[Data supplied Boundary: Start]

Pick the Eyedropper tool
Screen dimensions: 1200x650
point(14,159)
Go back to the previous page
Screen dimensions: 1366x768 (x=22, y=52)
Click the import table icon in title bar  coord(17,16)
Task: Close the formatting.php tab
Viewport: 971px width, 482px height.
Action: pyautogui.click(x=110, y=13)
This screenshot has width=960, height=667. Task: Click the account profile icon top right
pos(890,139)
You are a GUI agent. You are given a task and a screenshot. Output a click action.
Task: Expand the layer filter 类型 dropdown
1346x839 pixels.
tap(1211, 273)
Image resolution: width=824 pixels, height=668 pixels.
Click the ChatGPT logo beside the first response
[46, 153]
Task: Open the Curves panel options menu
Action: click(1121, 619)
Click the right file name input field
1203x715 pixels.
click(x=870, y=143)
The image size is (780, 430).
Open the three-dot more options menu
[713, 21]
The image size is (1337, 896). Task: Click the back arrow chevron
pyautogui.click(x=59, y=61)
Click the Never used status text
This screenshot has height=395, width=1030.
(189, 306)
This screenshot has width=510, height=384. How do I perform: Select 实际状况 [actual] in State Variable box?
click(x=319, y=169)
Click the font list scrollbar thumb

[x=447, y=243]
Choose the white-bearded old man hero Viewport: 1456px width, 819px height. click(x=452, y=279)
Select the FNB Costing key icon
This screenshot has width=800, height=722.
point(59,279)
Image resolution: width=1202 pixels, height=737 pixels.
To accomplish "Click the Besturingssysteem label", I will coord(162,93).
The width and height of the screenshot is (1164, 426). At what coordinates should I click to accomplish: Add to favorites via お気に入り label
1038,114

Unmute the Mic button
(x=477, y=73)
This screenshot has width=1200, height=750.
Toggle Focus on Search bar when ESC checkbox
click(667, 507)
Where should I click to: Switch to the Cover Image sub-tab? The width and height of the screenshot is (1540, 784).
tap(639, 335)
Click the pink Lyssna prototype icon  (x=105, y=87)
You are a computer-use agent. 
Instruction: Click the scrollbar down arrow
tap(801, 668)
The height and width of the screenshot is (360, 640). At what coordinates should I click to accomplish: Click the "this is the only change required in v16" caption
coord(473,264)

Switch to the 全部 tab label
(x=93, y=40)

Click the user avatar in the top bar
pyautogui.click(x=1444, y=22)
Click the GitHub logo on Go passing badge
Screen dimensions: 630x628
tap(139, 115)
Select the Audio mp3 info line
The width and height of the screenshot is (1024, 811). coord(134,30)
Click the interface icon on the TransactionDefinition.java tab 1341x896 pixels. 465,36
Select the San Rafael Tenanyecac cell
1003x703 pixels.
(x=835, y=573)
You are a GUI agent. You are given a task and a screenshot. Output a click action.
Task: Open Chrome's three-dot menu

[Data supplied Boundary: End]

Work instructions: Nothing should be changed: write out all of the data as is.

Your response:
Pick the Eyedropper tool
Screen dimensions: 1200x650
point(14,159)
Go back to the previous page
Screen dimensions: 1366x768 (x=22, y=52)
Click the import table icon in title bar  coord(17,16)
Task: Close the formatting.php tab
Viewport: 971px width, 482px height.
Action: pyautogui.click(x=110, y=13)
This screenshot has width=960, height=667. Task: Click the account profile icon top right
pos(890,139)
You are a GUI agent. You are given a task and a screenshot. Output a click action.
Task: Expand the layer filter 类型 dropdown
1346x839 pixels.
tap(1211, 273)
Image resolution: width=824 pixels, height=668 pixels.
Click the ChatGPT logo beside the first response
[46, 153]
Task: Open the Curves panel options menu
Action: click(1121, 619)
Click the right file name input field
1203x715 pixels.
click(x=870, y=143)
The image size is (780, 430).
Open the three-dot more options menu
[713, 21]
The image size is (1337, 896). Task: Click the back arrow chevron
pyautogui.click(x=59, y=61)
Click the Never used status text
This screenshot has height=395, width=1030.
(189, 306)
This screenshot has width=510, height=384. How do I perform: Select 实际状况 [actual] in State Variable box?
click(x=319, y=169)
Click the font list scrollbar thumb

[x=447, y=243]
Choose the white-bearded old man hero Viewport: 1456px width, 819px height. click(x=452, y=279)
Select the FNB Costing key icon
This screenshot has width=800, height=722.
point(59,279)
Image resolution: width=1202 pixels, height=737 pixels.
To accomplish "Click the Besturingssysteem label", I will coord(162,93).
The width and height of the screenshot is (1164, 426). At what coordinates should I click to accomplish: Add to favorites via お気に入り label
1038,114

Unmute the Mic button
(x=477, y=73)
This screenshot has width=1200, height=750.
Toggle Focus on Search bar when ESC checkbox
click(667, 507)
Where should I click to: Switch to the Cover Image sub-tab? The width and height of the screenshot is (1540, 784).
tap(639, 335)
Click the pink Lyssna prototype icon  (x=105, y=87)
You are a computer-use agent. 
Instruction: Click the scrollbar down arrow
tap(801, 668)
The height and width of the screenshot is (360, 640). At what coordinates should I click to accomplish: Click the "this is the only change required in v16" caption
coord(473,264)

Switch to the 全部 tab label
(x=93, y=40)

Click the user avatar in the top bar
pyautogui.click(x=1444, y=22)
Click the GitHub logo on Go passing badge
Screen dimensions: 630x628
tap(139, 115)
Select the Audio mp3 info line
The width and height of the screenshot is (1024, 811). coord(134,30)
Click the interface icon on the TransactionDefinition.java tab 1341x896 pixels. 465,36
Select the San Rafael Tenanyecac cell
1003x703 pixels.
(x=835, y=573)
You are a GUI agent. You are given a task and a screenshot. Output a click action.
Task: Open Chrome's three-dot menu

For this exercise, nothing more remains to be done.